> Work task 1
In the essay about juicing, who does the narrator always think of at times like these?
> Work task 2
Pick up the essay about juicing after its last sentence and carry it forward.

> Page excerpt
%%
How did drinking juice become The Thing to do? How did this healthy habit become a club of snobby elitist Food Nazis?
A guy came through my check out line the other day, with enough produce to supply the entire herbivore section of a city zoo. Either that, or he was a restaurant owner whose shipment of fresh veggies didn’t make it on time.
So…I asked. “Oh, I juice“, his voice dripped with ambrosia and pious reverence for both juice and himself. “Ah, I see. Cool, cool. ” I always think of Lance Armstrong at times like these.
I like to make smoothies with kale, veggies, fruit, yogurt and protein powder, so I thought I could relate. “So good for you, isn’t it? I love to use kale and spinach in my…” “Oh, good , yes, me too,” he oozed. Then came a rant, really, about the virtues of adding lemon juice to the mix, to really pull out the microscopic micro nutrients from each and every cell, and the breakdown of the plant’s cellular walls, and so on. While he waxed on, I bagged all his dirty, wet produce and was ready to take payment for the elephant salad. He kept talking the entire time while slowly extending the cash in my direction. I smiled and nodded and “uh-huh’ed” my way through it all.
%%
> Listed records
%%
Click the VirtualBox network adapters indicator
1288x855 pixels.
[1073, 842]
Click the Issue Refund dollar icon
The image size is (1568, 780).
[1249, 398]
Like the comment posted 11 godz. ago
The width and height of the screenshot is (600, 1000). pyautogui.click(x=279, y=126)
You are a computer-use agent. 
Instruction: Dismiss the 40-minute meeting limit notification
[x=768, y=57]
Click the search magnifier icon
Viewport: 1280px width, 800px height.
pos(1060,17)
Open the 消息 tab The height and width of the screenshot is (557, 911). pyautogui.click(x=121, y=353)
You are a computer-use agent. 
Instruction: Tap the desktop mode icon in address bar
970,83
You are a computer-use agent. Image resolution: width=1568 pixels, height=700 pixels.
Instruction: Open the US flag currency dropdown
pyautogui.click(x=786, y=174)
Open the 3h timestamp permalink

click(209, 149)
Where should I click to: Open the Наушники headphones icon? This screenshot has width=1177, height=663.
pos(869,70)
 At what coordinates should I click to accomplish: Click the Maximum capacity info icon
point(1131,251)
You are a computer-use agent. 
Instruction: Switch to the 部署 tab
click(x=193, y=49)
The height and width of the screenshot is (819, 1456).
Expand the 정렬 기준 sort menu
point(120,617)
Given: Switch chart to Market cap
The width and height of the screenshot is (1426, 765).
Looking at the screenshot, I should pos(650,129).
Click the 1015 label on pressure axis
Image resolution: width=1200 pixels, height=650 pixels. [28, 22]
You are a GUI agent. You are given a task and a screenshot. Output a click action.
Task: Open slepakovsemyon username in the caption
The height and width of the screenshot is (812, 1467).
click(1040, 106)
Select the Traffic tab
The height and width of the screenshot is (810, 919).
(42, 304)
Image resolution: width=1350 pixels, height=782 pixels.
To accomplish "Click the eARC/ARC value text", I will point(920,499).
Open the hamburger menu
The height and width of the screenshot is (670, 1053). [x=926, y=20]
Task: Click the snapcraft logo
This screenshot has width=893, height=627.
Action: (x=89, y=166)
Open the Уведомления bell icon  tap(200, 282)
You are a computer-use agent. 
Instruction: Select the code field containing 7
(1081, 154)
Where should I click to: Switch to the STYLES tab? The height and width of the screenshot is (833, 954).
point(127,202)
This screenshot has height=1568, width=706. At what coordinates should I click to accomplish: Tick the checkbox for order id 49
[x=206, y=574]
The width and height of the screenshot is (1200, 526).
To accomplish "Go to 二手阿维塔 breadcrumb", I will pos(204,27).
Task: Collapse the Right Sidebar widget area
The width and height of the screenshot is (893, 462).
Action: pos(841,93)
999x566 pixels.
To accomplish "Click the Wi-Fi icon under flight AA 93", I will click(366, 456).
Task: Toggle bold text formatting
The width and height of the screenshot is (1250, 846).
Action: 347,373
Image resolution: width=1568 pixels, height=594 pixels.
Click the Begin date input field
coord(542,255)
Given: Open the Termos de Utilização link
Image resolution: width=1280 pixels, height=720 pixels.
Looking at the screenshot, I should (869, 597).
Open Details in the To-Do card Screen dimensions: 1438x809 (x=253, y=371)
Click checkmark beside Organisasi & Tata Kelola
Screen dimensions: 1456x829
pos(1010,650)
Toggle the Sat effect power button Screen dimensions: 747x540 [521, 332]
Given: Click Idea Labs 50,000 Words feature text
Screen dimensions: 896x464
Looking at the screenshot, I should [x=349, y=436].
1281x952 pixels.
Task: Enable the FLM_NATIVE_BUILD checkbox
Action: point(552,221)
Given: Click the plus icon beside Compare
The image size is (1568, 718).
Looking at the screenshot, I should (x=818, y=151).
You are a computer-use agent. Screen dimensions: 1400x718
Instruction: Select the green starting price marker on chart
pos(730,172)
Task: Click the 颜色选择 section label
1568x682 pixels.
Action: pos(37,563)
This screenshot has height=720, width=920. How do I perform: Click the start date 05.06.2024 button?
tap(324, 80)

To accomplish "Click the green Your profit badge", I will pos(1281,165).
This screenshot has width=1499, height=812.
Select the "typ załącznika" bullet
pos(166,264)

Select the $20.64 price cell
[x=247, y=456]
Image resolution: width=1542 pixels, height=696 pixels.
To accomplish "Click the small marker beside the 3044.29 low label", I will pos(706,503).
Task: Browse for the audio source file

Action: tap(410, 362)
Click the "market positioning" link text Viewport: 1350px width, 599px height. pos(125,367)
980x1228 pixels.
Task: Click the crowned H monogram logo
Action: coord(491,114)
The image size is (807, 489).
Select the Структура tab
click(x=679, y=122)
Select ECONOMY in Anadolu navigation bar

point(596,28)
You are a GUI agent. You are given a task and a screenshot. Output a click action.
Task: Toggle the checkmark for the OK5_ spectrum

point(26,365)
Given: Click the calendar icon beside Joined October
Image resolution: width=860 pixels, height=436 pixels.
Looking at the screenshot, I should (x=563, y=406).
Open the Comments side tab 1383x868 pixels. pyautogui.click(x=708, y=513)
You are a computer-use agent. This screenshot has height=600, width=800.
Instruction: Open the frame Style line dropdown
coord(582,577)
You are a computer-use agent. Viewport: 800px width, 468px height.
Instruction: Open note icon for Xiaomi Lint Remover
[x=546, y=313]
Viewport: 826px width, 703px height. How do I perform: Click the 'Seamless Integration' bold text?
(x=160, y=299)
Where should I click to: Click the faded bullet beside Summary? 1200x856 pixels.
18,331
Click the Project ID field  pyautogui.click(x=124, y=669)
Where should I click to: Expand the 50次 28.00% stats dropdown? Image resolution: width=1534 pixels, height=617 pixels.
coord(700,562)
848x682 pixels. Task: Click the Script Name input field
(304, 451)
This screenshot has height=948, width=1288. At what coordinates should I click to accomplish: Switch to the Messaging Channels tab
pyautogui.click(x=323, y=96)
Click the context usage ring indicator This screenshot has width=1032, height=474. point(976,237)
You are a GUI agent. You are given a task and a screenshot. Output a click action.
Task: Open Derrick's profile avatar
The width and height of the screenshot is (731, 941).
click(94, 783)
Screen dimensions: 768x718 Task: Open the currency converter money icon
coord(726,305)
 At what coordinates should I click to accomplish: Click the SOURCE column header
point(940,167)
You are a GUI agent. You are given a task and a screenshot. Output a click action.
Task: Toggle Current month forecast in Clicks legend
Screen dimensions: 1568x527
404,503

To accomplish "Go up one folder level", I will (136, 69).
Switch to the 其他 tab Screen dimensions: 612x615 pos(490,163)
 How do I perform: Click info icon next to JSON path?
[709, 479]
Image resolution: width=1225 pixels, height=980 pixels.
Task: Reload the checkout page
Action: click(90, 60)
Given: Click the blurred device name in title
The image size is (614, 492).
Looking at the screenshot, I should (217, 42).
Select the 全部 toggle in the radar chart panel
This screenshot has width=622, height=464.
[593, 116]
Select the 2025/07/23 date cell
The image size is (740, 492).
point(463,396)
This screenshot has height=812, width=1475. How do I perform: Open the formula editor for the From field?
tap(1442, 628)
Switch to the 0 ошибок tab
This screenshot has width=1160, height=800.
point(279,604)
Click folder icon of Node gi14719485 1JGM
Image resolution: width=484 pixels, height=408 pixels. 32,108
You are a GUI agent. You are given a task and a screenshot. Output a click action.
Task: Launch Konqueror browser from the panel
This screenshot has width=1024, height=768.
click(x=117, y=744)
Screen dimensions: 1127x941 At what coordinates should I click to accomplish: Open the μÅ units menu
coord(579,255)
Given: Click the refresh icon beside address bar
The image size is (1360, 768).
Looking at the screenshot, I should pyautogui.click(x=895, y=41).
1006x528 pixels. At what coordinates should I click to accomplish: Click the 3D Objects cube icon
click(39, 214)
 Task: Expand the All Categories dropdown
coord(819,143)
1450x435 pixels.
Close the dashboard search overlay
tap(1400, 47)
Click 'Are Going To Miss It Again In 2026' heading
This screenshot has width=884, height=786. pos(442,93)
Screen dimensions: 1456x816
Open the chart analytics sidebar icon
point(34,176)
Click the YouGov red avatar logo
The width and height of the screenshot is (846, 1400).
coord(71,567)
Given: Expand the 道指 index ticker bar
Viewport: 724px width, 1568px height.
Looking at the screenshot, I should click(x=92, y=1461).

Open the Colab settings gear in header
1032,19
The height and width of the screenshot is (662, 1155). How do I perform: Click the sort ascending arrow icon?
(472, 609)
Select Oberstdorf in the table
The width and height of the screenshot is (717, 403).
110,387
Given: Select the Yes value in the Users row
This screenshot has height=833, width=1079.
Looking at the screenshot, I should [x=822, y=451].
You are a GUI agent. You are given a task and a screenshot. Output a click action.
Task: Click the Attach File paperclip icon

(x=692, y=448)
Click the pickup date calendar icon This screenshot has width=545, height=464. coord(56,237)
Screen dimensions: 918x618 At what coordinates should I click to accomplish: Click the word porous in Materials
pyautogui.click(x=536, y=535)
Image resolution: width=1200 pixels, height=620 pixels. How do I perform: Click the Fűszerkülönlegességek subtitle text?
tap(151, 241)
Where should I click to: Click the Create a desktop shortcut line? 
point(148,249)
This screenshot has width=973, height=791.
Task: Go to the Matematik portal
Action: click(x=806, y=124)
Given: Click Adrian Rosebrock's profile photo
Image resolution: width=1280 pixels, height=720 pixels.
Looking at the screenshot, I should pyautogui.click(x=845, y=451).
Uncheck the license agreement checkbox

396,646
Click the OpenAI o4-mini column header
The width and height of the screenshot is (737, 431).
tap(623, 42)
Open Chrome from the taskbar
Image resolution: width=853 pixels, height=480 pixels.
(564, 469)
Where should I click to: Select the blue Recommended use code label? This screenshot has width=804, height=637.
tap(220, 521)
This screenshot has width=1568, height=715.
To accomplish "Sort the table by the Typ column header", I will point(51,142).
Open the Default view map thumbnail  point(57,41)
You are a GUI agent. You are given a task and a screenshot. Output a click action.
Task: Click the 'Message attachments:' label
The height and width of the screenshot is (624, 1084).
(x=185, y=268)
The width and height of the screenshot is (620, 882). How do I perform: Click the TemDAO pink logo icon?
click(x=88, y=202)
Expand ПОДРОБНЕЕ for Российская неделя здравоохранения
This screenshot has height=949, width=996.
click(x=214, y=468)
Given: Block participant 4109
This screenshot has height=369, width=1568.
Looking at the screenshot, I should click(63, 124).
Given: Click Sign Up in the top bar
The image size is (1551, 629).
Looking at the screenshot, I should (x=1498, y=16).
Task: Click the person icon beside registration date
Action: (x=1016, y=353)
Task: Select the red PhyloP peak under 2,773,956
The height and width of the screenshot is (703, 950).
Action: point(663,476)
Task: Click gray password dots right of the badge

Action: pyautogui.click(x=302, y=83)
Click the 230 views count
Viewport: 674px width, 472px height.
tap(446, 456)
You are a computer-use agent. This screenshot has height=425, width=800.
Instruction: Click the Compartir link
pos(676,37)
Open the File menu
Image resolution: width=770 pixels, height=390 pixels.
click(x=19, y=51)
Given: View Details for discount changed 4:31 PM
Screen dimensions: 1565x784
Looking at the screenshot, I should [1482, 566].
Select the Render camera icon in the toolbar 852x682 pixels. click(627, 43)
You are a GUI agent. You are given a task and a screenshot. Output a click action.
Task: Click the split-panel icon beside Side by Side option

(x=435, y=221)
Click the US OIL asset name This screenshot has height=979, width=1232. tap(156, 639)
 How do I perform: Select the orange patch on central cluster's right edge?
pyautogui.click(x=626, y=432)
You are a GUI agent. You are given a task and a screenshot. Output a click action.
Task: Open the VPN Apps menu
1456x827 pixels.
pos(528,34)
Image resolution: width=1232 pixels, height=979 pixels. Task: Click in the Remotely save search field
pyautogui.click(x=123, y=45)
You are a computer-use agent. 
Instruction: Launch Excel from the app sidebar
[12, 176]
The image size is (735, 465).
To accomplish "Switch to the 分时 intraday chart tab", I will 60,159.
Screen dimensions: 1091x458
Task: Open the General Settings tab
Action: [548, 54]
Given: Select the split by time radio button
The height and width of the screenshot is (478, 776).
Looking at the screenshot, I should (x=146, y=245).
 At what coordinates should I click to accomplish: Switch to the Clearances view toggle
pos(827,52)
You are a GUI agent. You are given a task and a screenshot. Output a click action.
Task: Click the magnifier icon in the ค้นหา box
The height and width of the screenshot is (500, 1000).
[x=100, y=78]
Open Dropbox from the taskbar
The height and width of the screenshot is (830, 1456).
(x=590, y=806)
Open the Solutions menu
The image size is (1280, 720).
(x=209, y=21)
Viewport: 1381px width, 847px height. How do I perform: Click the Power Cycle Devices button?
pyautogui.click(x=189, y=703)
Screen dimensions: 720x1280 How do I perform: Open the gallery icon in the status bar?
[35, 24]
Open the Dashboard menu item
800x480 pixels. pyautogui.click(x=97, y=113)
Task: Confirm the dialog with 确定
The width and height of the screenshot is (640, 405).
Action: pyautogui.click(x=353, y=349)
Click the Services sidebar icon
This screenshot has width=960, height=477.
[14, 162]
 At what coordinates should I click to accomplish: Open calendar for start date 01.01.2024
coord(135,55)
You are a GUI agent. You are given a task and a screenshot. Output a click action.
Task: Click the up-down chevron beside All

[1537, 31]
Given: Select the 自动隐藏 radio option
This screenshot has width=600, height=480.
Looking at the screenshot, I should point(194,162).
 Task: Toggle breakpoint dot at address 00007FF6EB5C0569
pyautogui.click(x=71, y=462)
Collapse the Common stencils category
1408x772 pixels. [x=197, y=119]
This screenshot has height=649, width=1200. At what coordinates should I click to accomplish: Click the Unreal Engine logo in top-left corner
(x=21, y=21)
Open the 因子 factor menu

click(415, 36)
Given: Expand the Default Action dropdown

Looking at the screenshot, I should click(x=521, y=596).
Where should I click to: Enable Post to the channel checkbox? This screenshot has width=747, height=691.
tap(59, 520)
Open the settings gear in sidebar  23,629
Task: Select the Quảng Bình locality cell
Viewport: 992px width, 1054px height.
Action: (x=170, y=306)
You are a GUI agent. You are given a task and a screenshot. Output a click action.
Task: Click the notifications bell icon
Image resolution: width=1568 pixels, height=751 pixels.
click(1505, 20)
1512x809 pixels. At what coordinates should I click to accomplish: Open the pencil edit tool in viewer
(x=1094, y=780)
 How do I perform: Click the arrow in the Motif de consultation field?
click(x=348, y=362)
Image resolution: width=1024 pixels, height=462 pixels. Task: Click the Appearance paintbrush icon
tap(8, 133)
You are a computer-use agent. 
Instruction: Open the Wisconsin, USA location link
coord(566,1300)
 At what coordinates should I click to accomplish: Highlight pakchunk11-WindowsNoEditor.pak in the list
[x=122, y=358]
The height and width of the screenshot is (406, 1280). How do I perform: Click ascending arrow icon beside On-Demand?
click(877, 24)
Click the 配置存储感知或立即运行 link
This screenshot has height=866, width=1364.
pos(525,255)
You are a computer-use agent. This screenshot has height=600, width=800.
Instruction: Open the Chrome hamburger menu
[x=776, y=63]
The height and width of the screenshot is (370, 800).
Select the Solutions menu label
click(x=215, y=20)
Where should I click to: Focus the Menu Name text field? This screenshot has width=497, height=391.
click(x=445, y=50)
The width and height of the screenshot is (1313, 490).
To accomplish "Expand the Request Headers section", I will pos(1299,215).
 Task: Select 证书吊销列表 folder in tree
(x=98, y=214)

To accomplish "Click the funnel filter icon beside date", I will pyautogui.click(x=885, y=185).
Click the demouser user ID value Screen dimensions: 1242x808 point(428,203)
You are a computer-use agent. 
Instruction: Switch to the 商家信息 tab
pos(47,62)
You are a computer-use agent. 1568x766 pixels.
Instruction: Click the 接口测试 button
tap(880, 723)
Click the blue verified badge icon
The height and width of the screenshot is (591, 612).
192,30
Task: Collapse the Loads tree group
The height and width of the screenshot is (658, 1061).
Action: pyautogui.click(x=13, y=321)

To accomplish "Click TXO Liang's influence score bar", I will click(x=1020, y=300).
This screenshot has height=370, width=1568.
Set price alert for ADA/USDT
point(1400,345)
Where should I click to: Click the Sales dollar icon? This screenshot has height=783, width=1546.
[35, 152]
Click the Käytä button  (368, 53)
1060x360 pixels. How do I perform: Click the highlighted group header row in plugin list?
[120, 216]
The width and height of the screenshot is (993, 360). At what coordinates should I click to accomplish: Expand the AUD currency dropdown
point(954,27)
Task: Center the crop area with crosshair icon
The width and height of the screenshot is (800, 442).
%%
> Written reply 1
Lance Armstrong.

> Written reply 2
Finally, he did it. He asked me which elite Juicer I owned. “Well, actually, I just got a Ninja. Works great!” The expression on his face turned from we-in-the-club bliss to disgusted confusion. “Yeah, I make smoothies.” ‘Oh..” he muttered, clearly miffed for being taken in by a NON-juicer, a mere Smoothier- obviously of less status, class, and education. I almost laughed out loud at the look on his face. It was priceless.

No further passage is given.